> [DIRECTIONS]: Give back, exactly and with nothing added, the lines that run from the one containing "Instruction: Select the" to the final line below.

[[ DATA SHOWN open ]]

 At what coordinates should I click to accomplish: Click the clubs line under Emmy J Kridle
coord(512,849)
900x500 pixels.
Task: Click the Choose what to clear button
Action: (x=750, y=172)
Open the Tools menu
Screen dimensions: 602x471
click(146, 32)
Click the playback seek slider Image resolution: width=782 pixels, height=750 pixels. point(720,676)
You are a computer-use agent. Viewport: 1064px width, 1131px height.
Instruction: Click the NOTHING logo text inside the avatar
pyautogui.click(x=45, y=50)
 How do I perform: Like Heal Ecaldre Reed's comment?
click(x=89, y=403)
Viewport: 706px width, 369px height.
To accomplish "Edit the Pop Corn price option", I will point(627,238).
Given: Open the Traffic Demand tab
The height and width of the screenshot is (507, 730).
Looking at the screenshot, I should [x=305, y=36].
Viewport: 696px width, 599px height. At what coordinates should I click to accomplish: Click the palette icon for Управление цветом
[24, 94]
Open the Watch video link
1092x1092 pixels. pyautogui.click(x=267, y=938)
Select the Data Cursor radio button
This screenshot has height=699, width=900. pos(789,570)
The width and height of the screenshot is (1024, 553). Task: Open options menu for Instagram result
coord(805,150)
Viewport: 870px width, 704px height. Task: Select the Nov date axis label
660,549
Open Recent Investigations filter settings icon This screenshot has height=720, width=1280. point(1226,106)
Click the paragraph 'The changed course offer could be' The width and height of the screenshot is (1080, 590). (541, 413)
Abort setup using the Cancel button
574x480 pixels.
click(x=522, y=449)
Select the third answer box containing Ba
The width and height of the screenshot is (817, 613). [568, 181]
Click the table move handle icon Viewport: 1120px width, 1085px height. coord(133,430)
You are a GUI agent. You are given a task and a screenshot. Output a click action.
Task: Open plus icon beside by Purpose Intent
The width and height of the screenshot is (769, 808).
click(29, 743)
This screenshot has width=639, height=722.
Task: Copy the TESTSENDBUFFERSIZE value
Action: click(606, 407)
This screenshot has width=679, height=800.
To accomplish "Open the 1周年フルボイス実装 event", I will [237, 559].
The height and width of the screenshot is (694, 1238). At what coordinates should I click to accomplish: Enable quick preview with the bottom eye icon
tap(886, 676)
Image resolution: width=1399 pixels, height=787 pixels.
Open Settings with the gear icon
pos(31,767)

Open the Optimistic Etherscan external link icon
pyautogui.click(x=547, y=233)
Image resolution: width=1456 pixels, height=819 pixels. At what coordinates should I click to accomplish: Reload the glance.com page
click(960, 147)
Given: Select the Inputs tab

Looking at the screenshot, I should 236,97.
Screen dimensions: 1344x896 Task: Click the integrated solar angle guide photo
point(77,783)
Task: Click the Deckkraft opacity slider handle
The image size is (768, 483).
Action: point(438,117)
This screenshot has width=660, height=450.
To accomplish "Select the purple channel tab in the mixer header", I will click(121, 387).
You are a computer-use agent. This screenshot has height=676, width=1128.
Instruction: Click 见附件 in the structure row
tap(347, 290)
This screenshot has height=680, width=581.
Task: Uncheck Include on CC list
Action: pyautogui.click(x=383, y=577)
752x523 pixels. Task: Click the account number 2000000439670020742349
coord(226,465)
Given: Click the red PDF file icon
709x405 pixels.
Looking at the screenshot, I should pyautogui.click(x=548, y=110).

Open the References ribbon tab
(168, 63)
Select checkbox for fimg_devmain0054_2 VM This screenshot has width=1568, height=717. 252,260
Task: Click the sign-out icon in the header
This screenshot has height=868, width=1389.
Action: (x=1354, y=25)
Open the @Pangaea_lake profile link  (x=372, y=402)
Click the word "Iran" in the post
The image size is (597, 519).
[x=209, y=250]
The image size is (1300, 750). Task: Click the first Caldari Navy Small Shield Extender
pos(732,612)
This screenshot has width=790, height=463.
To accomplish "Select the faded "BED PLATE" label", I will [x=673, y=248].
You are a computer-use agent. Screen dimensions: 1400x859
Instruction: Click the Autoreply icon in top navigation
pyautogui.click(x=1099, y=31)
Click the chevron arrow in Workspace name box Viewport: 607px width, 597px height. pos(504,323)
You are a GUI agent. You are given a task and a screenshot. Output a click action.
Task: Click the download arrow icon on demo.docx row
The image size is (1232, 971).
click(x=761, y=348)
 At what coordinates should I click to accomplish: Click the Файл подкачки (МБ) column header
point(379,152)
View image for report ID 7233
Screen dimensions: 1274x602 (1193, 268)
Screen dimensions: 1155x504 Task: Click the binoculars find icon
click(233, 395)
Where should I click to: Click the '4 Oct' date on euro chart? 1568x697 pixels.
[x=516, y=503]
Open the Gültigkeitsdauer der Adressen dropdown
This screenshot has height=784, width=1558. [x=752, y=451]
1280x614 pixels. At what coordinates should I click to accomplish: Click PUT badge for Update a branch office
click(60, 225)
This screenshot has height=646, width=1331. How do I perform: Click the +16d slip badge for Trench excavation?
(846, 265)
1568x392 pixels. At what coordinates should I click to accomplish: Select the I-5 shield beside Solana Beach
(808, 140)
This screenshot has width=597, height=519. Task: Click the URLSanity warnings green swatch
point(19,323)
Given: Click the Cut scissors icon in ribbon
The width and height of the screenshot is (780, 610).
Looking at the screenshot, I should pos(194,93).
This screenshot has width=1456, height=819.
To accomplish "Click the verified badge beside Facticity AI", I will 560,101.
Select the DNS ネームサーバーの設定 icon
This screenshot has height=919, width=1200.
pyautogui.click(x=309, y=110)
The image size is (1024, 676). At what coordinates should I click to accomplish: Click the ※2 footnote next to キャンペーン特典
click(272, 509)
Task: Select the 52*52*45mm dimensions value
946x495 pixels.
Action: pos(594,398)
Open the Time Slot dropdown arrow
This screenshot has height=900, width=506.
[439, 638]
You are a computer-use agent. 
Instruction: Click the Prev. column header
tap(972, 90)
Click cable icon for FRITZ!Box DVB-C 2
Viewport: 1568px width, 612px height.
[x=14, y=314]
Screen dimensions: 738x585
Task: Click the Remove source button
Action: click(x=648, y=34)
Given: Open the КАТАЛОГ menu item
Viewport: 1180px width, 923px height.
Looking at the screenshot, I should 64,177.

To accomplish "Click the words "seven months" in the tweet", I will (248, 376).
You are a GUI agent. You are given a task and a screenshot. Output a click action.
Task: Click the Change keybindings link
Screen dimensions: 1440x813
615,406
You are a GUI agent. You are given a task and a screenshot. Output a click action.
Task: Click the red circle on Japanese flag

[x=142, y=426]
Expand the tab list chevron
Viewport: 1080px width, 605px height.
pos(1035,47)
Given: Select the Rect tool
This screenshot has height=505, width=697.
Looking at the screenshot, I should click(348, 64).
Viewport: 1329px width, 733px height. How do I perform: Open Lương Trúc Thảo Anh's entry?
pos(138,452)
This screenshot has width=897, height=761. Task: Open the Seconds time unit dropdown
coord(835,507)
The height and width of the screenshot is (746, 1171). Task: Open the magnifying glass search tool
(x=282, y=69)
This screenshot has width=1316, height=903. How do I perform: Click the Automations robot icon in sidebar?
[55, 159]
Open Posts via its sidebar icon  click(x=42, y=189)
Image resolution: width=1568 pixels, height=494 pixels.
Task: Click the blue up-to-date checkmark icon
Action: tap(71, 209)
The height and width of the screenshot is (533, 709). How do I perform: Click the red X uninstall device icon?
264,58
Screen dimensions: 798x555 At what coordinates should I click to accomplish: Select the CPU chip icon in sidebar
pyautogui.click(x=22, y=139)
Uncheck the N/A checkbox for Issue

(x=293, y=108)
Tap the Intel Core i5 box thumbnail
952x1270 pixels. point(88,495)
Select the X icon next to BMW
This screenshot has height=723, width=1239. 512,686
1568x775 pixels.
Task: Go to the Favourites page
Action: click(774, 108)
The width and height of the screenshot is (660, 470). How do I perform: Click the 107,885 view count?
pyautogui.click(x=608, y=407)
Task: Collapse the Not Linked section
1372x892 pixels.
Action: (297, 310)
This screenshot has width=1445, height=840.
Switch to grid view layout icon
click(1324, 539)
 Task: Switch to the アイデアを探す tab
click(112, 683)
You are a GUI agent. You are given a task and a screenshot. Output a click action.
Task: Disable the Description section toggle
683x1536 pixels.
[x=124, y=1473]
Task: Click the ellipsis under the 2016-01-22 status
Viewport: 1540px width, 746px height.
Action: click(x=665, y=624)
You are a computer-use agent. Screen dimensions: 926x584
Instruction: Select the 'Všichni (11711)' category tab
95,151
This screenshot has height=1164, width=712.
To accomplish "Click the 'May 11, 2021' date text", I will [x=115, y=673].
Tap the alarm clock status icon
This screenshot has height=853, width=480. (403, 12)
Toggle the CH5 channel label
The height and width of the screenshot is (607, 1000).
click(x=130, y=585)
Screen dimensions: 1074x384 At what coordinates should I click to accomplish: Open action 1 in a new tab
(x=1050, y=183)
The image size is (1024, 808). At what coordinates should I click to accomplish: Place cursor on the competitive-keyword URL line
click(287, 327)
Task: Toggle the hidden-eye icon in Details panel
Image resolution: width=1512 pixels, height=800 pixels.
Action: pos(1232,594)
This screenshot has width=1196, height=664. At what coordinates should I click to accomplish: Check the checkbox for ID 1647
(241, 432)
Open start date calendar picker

[[ DATA SHOWN closed ]]

> [RESPONSE AREA]:
Instruction: Select the 'Všichni (11711)' category tab
95,151
This screenshot has height=1164, width=712.
To accomplish "Click the 'May 11, 2021' date text", I will [x=115, y=673].
Tap the alarm clock status icon
This screenshot has height=853, width=480. (403, 12)
Toggle the CH5 channel label
The height and width of the screenshot is (607, 1000).
click(x=130, y=585)
Screen dimensions: 1074x384 At what coordinates should I click to accomplish: Open action 1 in a new tab
(x=1050, y=183)
The image size is (1024, 808). At what coordinates should I click to accomplish: Place cursor on the competitive-keyword URL line
click(287, 327)
Task: Toggle the hidden-eye icon in Details panel
Image resolution: width=1512 pixels, height=800 pixels.
Action: pos(1232,594)
This screenshot has width=1196, height=664. At what coordinates should I click to accomplish: Check the checkbox for ID 1647
(241, 432)
Open start date calendar picker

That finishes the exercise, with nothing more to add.